A total of 325 patients, aged 80 to 92 (mean 82), underwent cardiac operations with cardiopulmonary bypass over a 4-year period (1991-1995). Hypothermia (22 degrees C) and hyperkalemic cardioplegia were used in each. Coronary bypass procedures only (Group I) were performed in 255 patients with 22 early deaths (8.6%), and the average number of grafts was 3.7 per patient. Single or double valve replacement, with coronary bypass (Group II) was performed in 46 patients, with six early deaths (13%). Single or double valve replacement, without coronary bypass (Group III) was performed in 24 patients, with two early deaths (8.3%). Total hospital mortality was 30 deaths in 325 patients (9.2%). Fifty-six procedures (22%) from Group I and four (9%) from Group II were performed as emergencies, and all operations in Group III were elective. Seventy-two patients (27%) from Group I, 18 patients (39%) from Group II, and nine patients (37%) from Group III had major complications including renal failure, cerebrovascular accident, myocardial infarction, postoperative hemorrhage, sepsis, and ventilatory dependency. Mean hospital stay was 10.5 days for Group I, 13.3 days for Group II, and 15.2 days for Group III, with an overall mean of 13 days (range, 6-52) days. Higher mortality was related to a cardiac index <1.8, cardiogenic shock, emergency operation, creatinine >2.0, and morbid obesity. Mean left ventricular ejection fractions were 0.51 for Group I, 0.45 for Group II, and 0.49 for Group III. Preoperative risk factors associated with a higher mortality included hypertension, smoking, diabetes, and pulmonary hypertension. Two hundred seventy-two of the 299 operative survivors were followed for a mean of 18 (range, 3-52) months. The actuarial survival of octogenarians is 92 per cent, 80 per cent, and 65 per cent at 1, 3, and 5 years, respectively, and of the patients surviving operation it was 85 per cent, 70 per cent, and 55 per cent at 1, 3, and 5 years, respectively. At postoperative follow up, 80 per cent of the survivors reported an active functional status, and there was a low incidence of cardiac-related deaths.

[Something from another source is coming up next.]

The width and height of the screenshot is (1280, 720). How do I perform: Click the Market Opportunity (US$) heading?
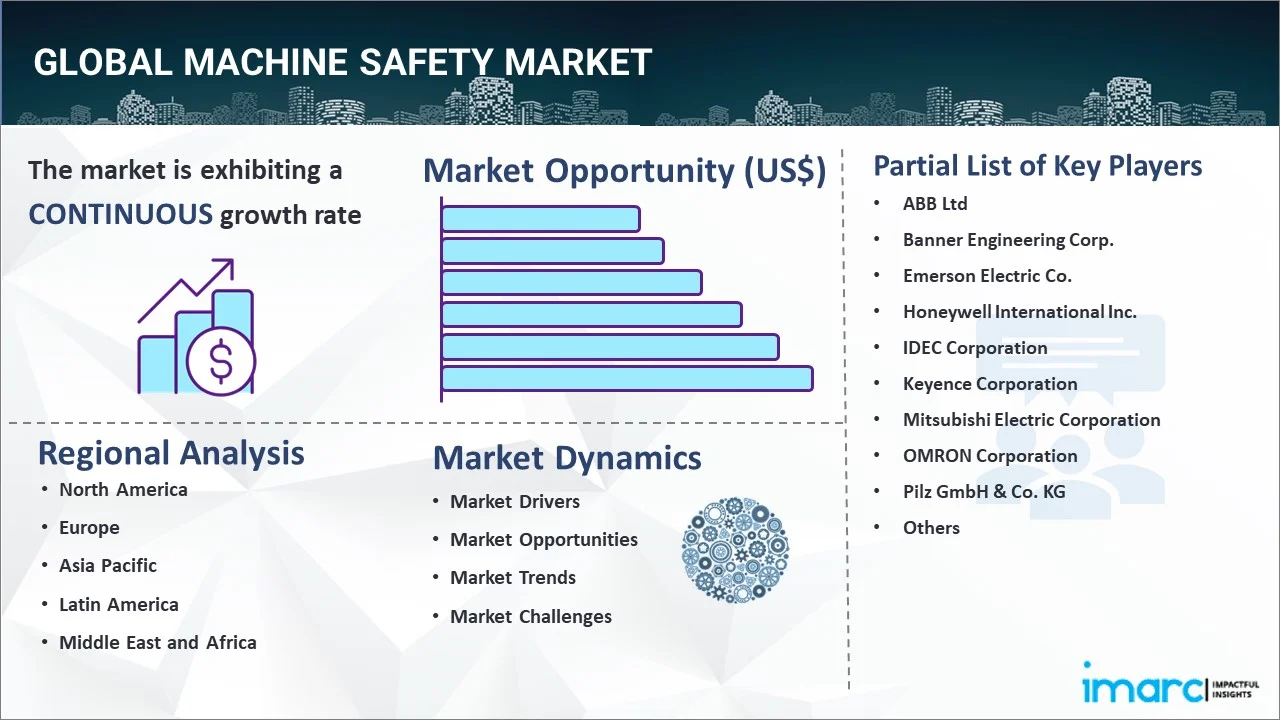point(624,171)
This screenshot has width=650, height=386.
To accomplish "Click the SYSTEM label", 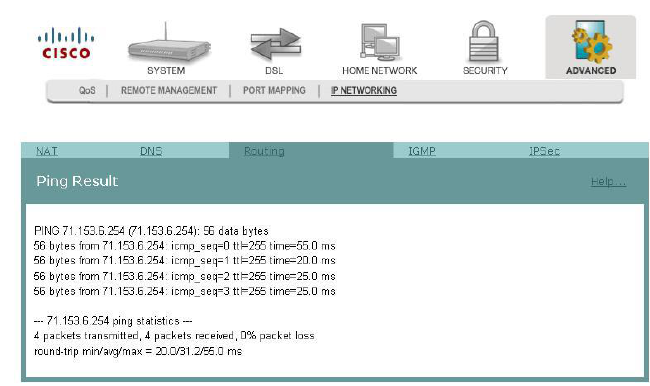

在4年期间(1991 - 1995年),共有325例年龄在80至92岁(平均82岁)的患者接受了体外循环心脏手术。每例患者均采用低温(22摄氏度)和高钾停搏液。仅行冠状动脉搭桥手术(第一组)的患者有255例,早期死亡22例(8.6%),每位患者平均搭桥数量为3.7根。46例患者接受了单瓣膜或双瓣膜置换术并同期行冠状动脉搭桥手术(第二组),早期死亡6例(13%)。24例患者接受了单瓣膜或双瓣膜置换术但未行冠状动脉搭桥手术(第三组),早期死亡2例(8.3%)。325例患者中共有30例住院期间死亡(9.2%)。第一组中有56例手术(22%)、第二组中有4例手术(9%)为急诊手术,第三组所有手术均为择期手术。第一组中有72例患者(27%)、第二组中有18例患者(39%)、第三组中有9例患者(37%)出现了包括肾衰竭、脑血管意外、心肌梗死、术后出血、败血症和呼吸依赖等严重并发症。第一组患者平均住院时间为10.5天,第二组为13.3天,第三组为15.2天,总体平均住院时间为13天(范围6 - 52天)。较高的死亡率与心脏指数<1.8、心源性休克、急诊手术、肌酐>2.0以及病态肥胖有关。第一组患者平均左心室射血分数为0.51,第二组为0.45,第三组为0.49。与较高死亡率相关的术前危险因素包括高血压、吸烟、糖尿病和肺动脉高压。299例手术存活患者中的272例接受了平均18个月(范围3 - 52个月)的随访。80岁以上老人1年、3年和5年的预期生存率分别为92%、80%和65%,手术存活患者1年、3年和5年的预期生存率分别为85%、70%和55%。术后随访时,80%的存活患者报告功能状态良好,心脏相关死亡发生率较低。